▶ _PROBLEM_: Repeat the entries verbatim, starting at the line that contains "How do I perform: Toggle" and stopping after the line that contains "point(409,67)", and leave the pictures out of your answer.

▶ _PROVIDED INFORMATION_:
▼

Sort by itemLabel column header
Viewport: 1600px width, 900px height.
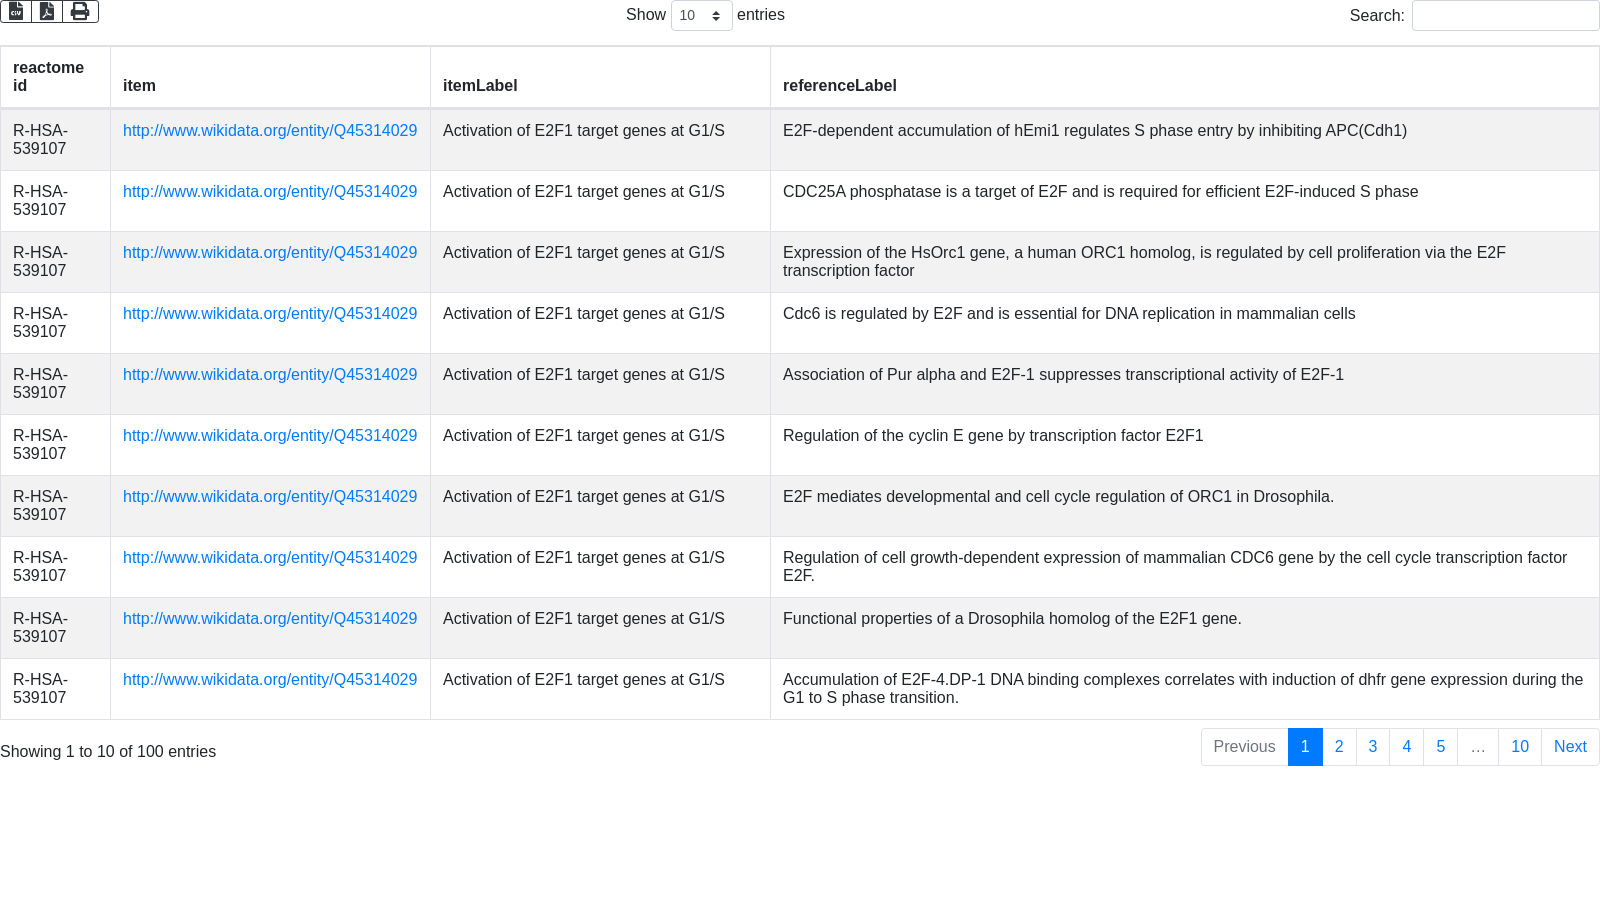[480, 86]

▲
▼

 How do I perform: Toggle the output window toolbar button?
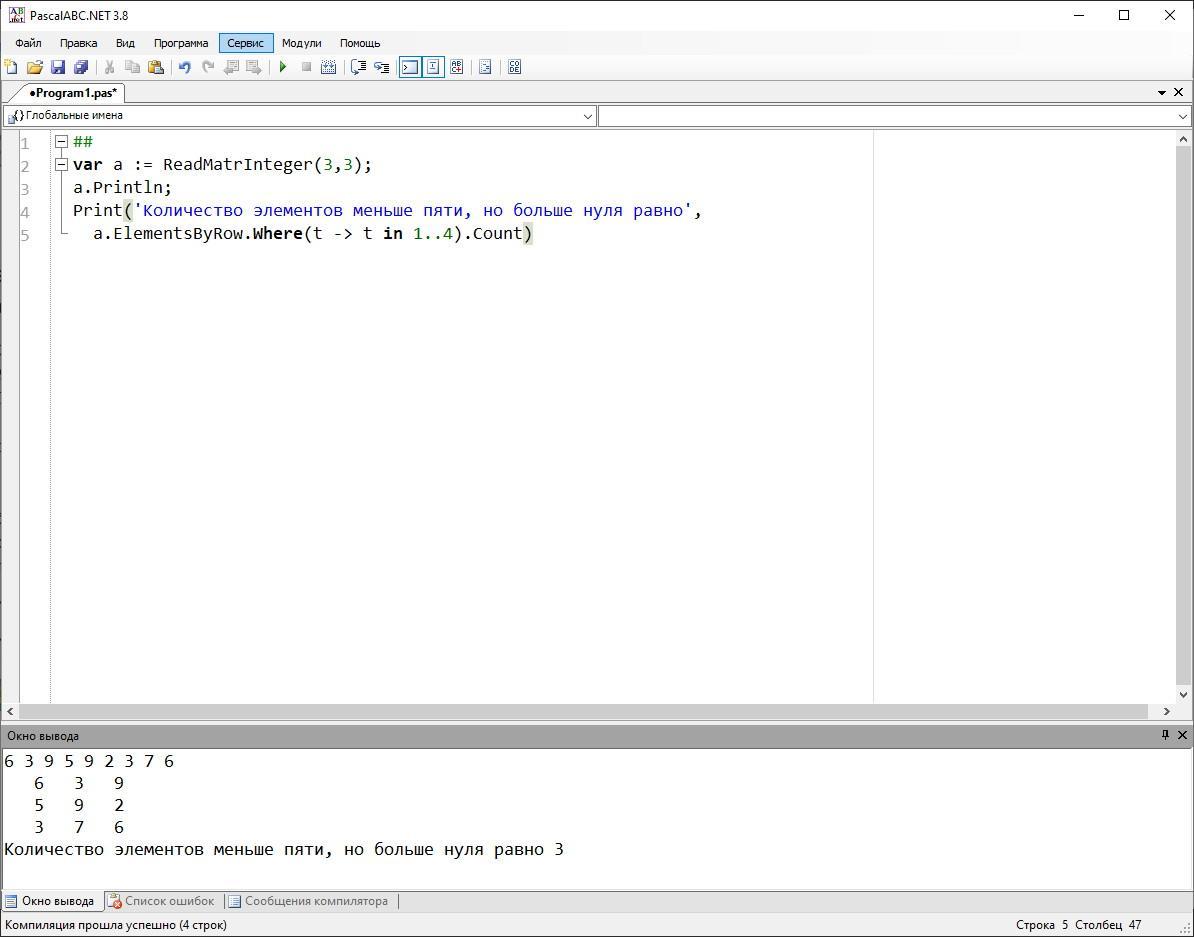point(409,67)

▲

▶ _THE ANSWER_:
 How do I perform: Toggle the output window toolbar button?
point(409,67)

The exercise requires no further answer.